説教「まことの牧者」

2012年4月22日、六浦谷間の集会
「復活後第2主日

説教、「まことの牧者」 鈴木伸治牧師
聖書、エレミヤ書30章18-22節
   ペトロの手紙<一>2章18-25節
   ヨハネによる福音書10章7-18節
賛美、(説教前)讃美歌(54年版)・155「空はうららに」
   (説教後)讃美歌(54年版)・433「みどりの柴に」


 4月も下旬を迎えていますが、教会によっては本日の第4日曜日の礼拝後、または次週の第5日曜日の午後に総会が開かれます。4月に総会を開催する教会は事業報告、決算報告、事業計画、予算案等を一緒に審議するのです。しかし、教会によっては2月に事業計画と予算を決め、5月に事業報告と決算報告を承認する総会を開いています。二回も総会を開くのは、いろいろな面で大変なので、一回にまとめる教会が多いようです。
 今は総会に臨むことがなくなりましたが、在任中は、やはり総会には気を引き締めて臨んだものです。教会の歩み、どのように歩んだか、それに対してどれくらいの献金がささげられたかの報告が行われますが、牧師にとって教勢報告が一番気になることなのです。教勢報告は一年間の礼拝出席平均人数であり、教会員の増減です。牧師は教会の群れを養う務めを与えられていますが、礼拝出席者が増えること、教会員が増えることを祈りつつ職務に取り組んでいるのです。しかし、教勢の増減を一人牧師が責任を持つことではなく、全教会員が共に責任を持つべきなのです。教会は牧師が一人で担っているのではなく、教会員の皆さんが共に担っていることなのです。
 地方の教会で牧会していましたが、教会が小規模であることから、教会の皆さんが教会を担っていることを示されていました。土曜日の夕刻、一人の老婦人が牧師を訪ね、明日は所用があって礼拝に出席できないと言われ、席上献金を置いて行かれるのです。あるいは、日曜日に所用があるのですが、礼拝の始めの部分だけ出席し、席上献金を置いて出かけられるのです。そういう姿勢でも礼拝出席者です。教勢は減らないし、献金もいつもの通りの献金額になるのです。皆さんが教会を支える姿勢を示されたのでした。都会の大きな教会でも、そのような姿勢の教会員がおられます。しかし、大きな教会は、それほど教会員が教会を担う姿勢が見られないこともあります。礼拝を欠席されても、別に牧師に連絡するわけでもなく、まして席上献金を事前に届けるということは少ないということです。牧師は、いつも礼拝に出席しているのに、見えられない方がおられると心にかかります。日曜日の夕刻、電話してみると、孫の誕生日でお祝いに出かけられたと言われるのでした。礼拝を欠席しなくても、礼拝が終わってからお祝いに行っても良いわけで、そんなことを思いながら、お祝いの言葉を申し述べるのでした。
 礼拝に出席するということは、この自分が神様のお恵みをいただいて歩んでいるのであり、恵みの神様に感謝をささげることです。また、御心をいただきながらも自分本位に歩んでしまい、他者を排除した悔い改めをささげることです。そして、新しい神様の御心と力をいただき、新しい一週間を歩むのです。復活のイエス様のお導きをいただきつつ歩み出すのです。この大切な礼拝をしっかりと心にとどめて歩むことがキリスト教の信者であります。大きな教会であろうと小さな教会であろうと、教会員は神様のお導きとお恵みをいただいて歩んでいるのですから、その応答をしなければならないということです。
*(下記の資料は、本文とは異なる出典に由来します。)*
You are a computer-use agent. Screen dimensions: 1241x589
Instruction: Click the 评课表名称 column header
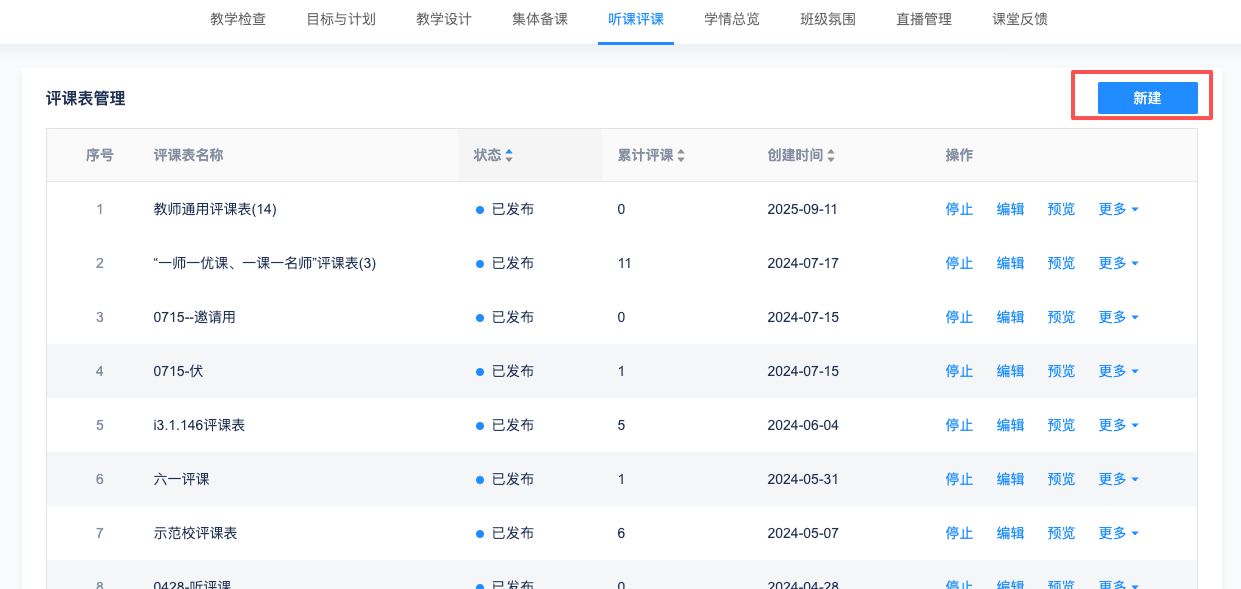188,155
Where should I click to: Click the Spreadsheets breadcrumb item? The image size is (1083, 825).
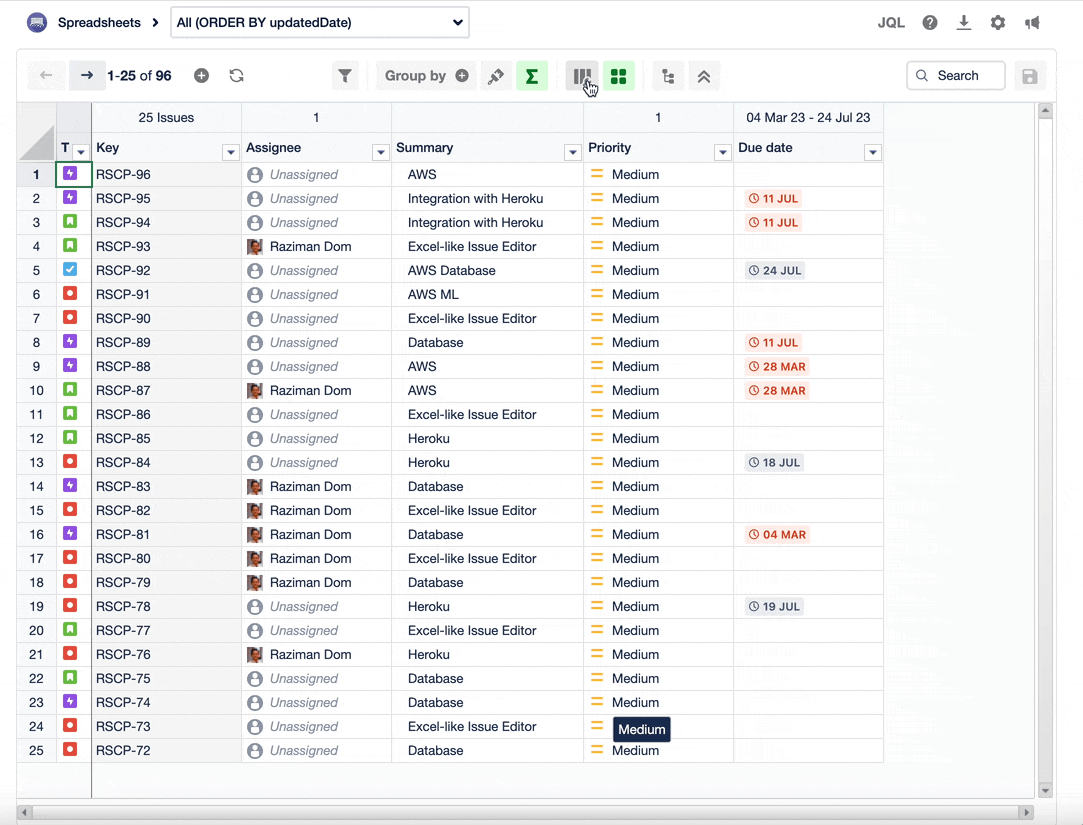(x=99, y=22)
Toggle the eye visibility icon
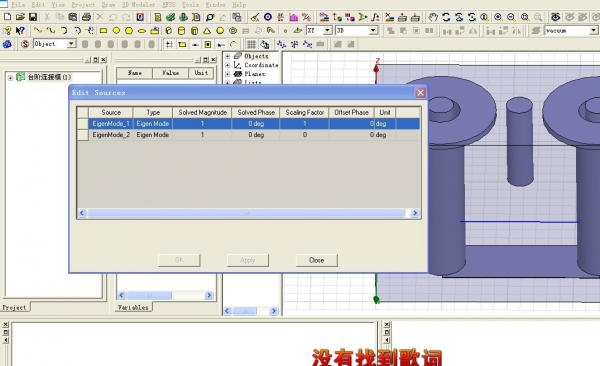Viewport: 600px width, 366px height. pyautogui.click(x=555, y=17)
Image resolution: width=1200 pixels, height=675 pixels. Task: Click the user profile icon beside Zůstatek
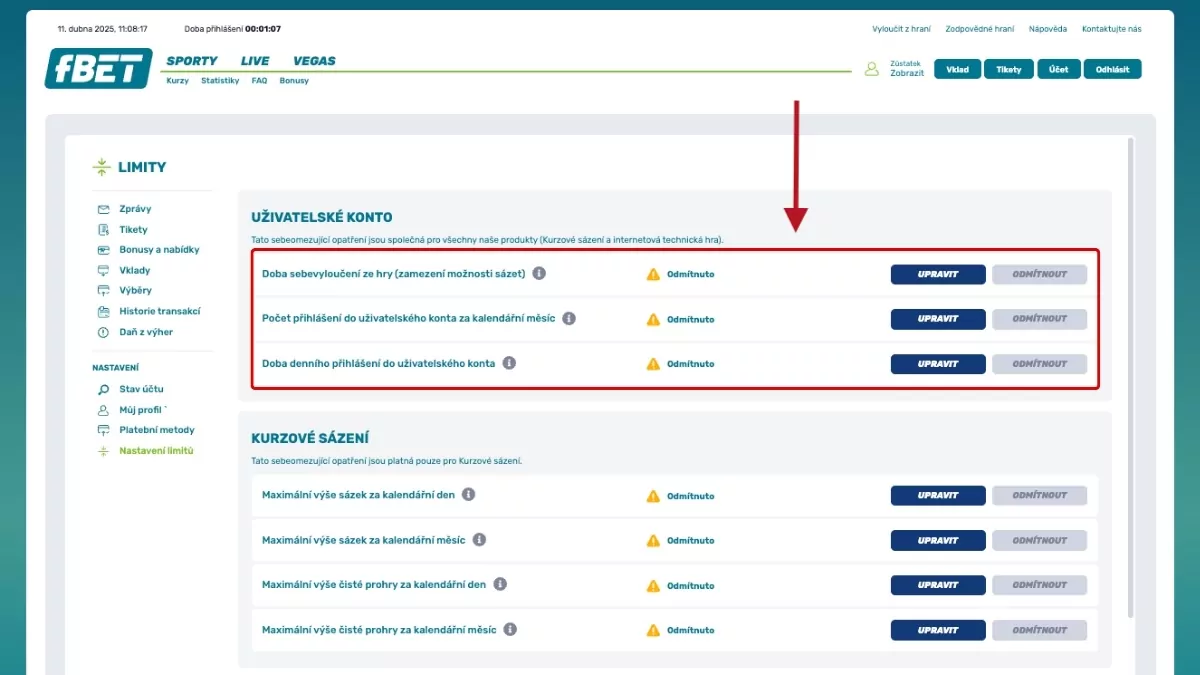(x=872, y=69)
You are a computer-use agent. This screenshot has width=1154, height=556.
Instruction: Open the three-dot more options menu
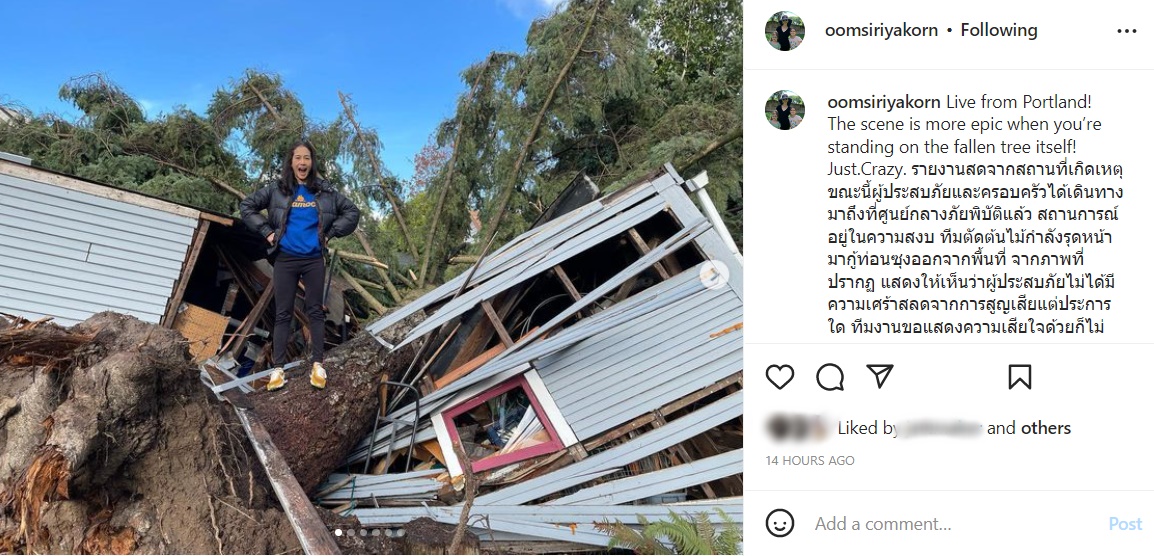[1127, 31]
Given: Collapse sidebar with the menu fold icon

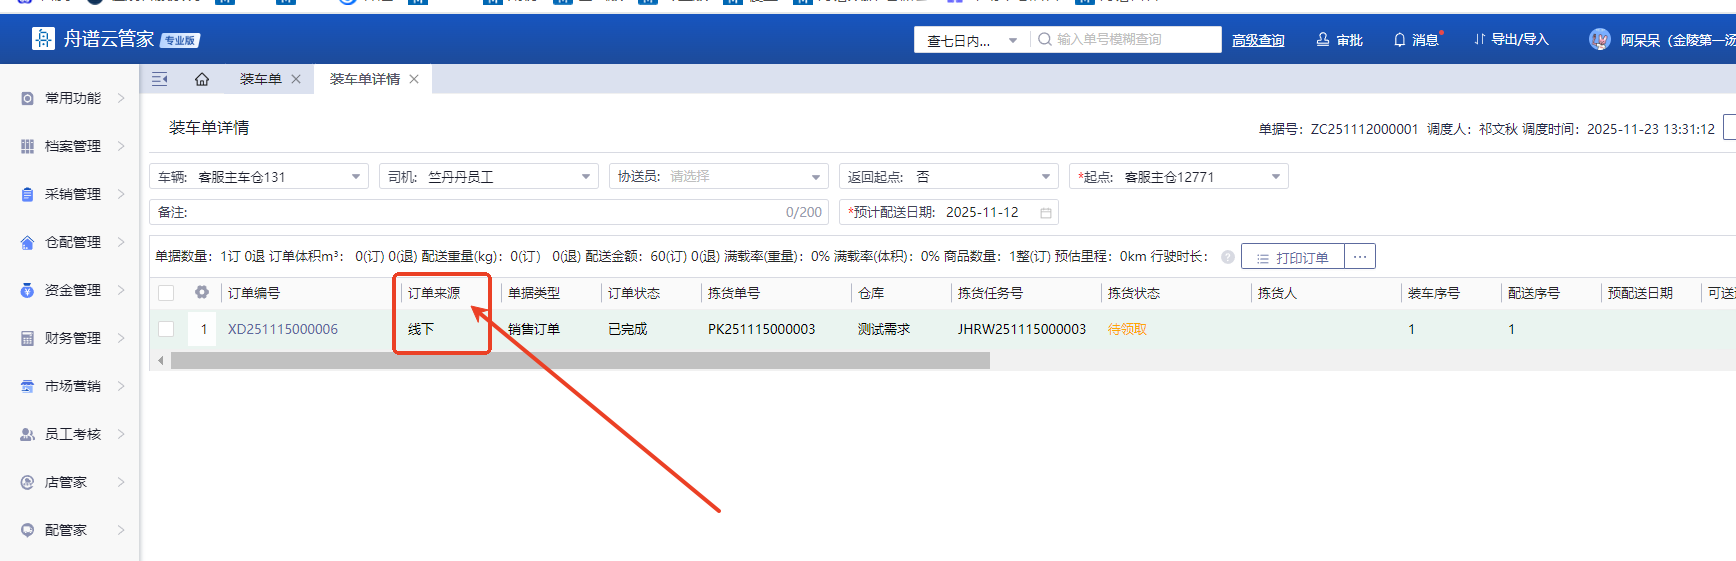Looking at the screenshot, I should tap(160, 79).
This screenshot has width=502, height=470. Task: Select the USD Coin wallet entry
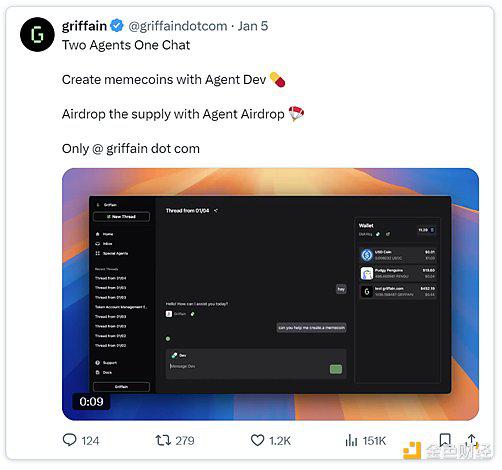[398, 255]
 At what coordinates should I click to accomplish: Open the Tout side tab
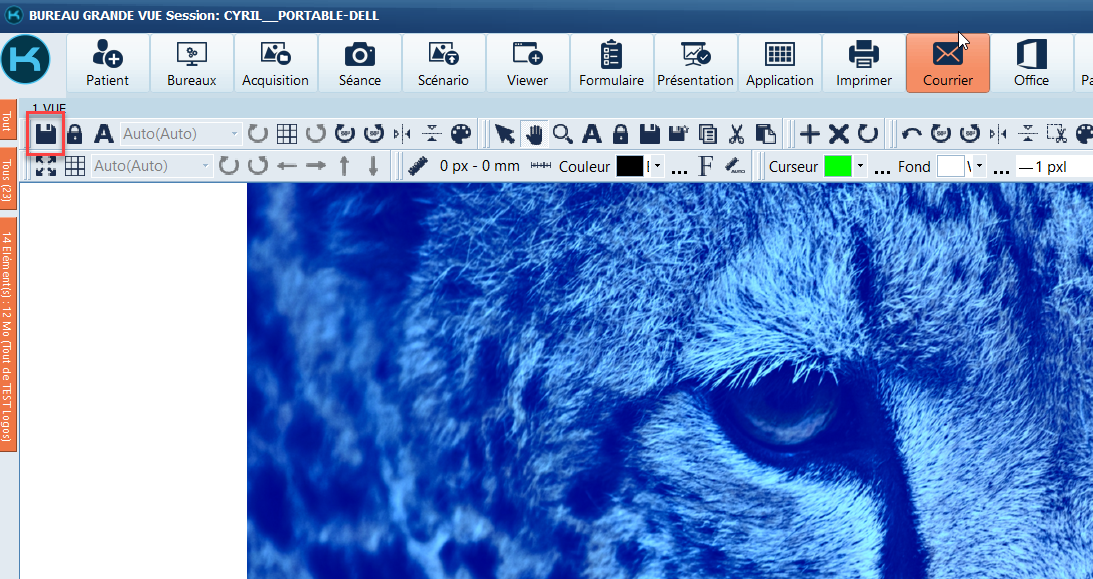[8, 122]
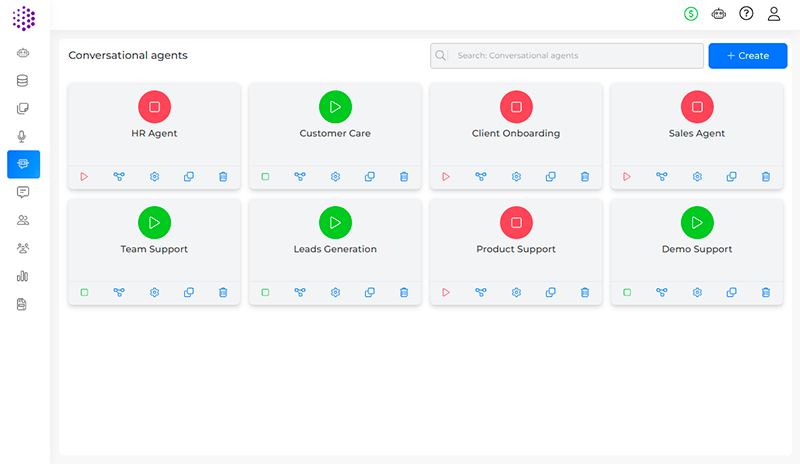The height and width of the screenshot is (465, 800).
Task: Stop Customer Care using small green square
Action: [265, 177]
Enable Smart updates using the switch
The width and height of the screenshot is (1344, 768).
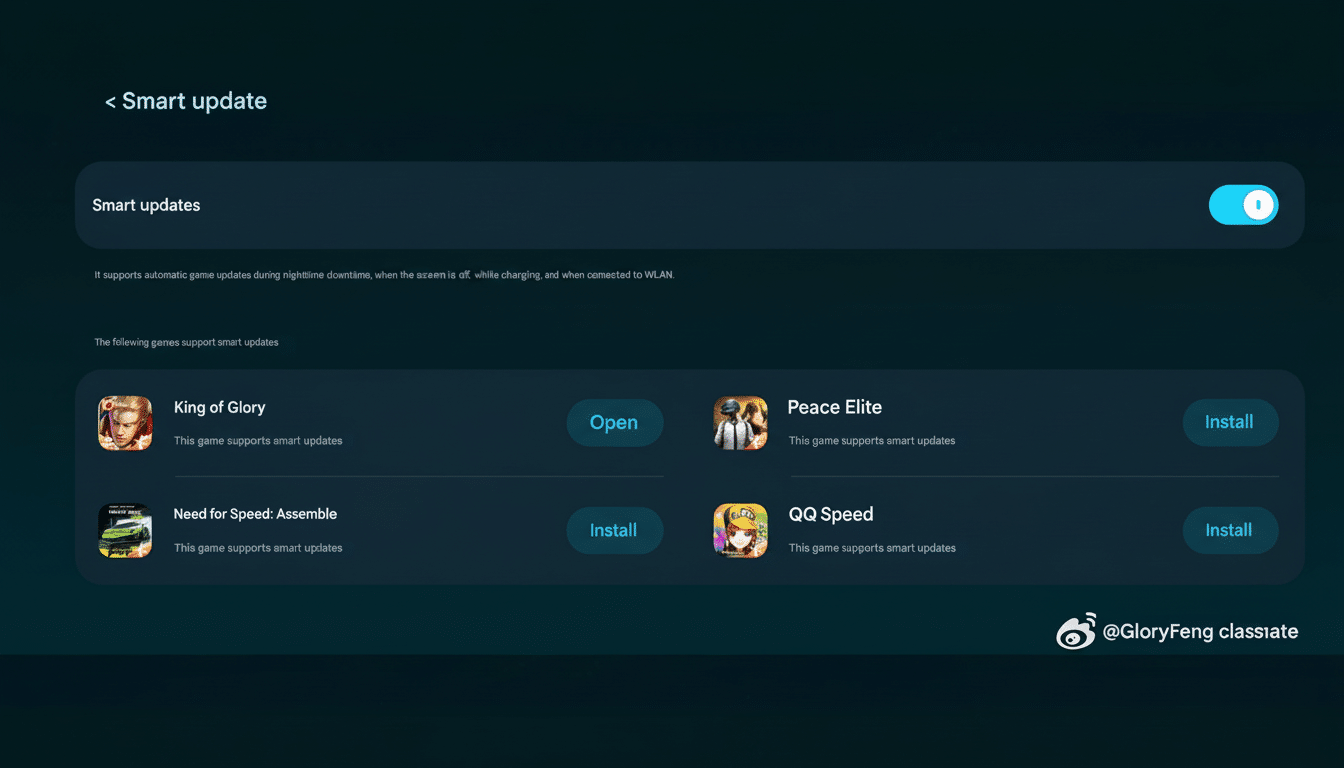(x=1243, y=204)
 「わたしが彼らを増やす。数が減ることはない。わたしが彼らに栄光を与え、侮られることはない」と神様が言われていることを、エレミヤという預言者が述べています。このエレミヤ書は、30章は「回復の約束」と言うことで示されていますが、聖書の人々がバビロンに捕われの状況にあるときです。捕われの身分、捕囚から解放される喜びを伝えているのです。もはや聖書の人々は、バビロンに滅ぼされ、多くの人が死に、捕われ、あるいは逃亡しているので、このまま民族が生き残れるのか、悲痛な思いがありました。今、エレミヤが回復の約束を与えていますが、民族が減少している状況で何ができるのか、そんな思いを持っているのです。今朝の聖書の前の段落、17節でも、聖書の人々に対し、人々が「追い出された者」、「相手にされないシオン」と言っていますが、いわゆる落ちぶれた民族を嘲笑しているのです。それに対して神様はエレミヤを通して励ましを与えています。「主はこう言われる。見よ、わたしはヤコブの天幕の繁栄を回復し、その住む所を憐れむ。都は廃墟の上に建てられ、城郭はあるべき姿に再建される」と示しています。「ヤコブの天幕」とは聖書のイスラエルの人々の家です。神殿は破壊され、荒廃したままの都エルサレムですが、もとのように再建されるというのです。これは神様が導くことであるということです。実際、エズラ、ネヘミヤ等が帰還して神殿を再建します。預言者達も人々を励ましていますが、何よりも神様がこの再建を先駆けてくださることを示しているのです。「そこから感謝の歌と、楽を奏する者の音が聞こえる」とも言われています。神様の導きで、再び人々が集まり、感謝の歌と楽器を奏でつつ喜び歌うのです。
 神様が聖書の人々を養っていること、導いていることを知ることです。ヤコブが、ヨセフが大臣となっているヨセフのもとに身を寄せるようになりました。それは全国的に冷害で飢饉が続くので、カナンに住んでいたヤコブの一族ですが、神様の導きでエジプトの大臣になっているヨセフのもとに行き、ゴセンと言う土地で住むようになりました。そして、ヤコブは死を前にして、ヨセフを祝福しています。「わたしの先祖アブラハムとイサクが、その御前に歩んだ神よ。わたしの生涯を今日まで、導かれた牧者なる神よ。わたしをあらゆる苦しみから贖われた御使いよ。どうか、この子供たちの上に祝福をお与えください。どうか、彼らがこの地上に、数多く増え続けますように」(創世記48章15-16節)とお祈りしています。神様が牧者であり、私達を導いてくださっていることを、子供たちの前ではっきりと示しているのです。エゼキエル書では、「主は羊飼いとして群れを養い、御腕をもって集め、小羊をふところに抱き、その母を導いて行かれる」(40章11節)と示しています。イスラエルを選び、導き、育むのは主なる神様であることを、旧約聖書の人々は告白しているのです。神様自らが人々を導き、しかしまた、ダビデのような人を選んで人々を牧する務めを与えています。人間に託しても、神様が人々の牧者であるということです。この基本が聖書のメッセージであるということです。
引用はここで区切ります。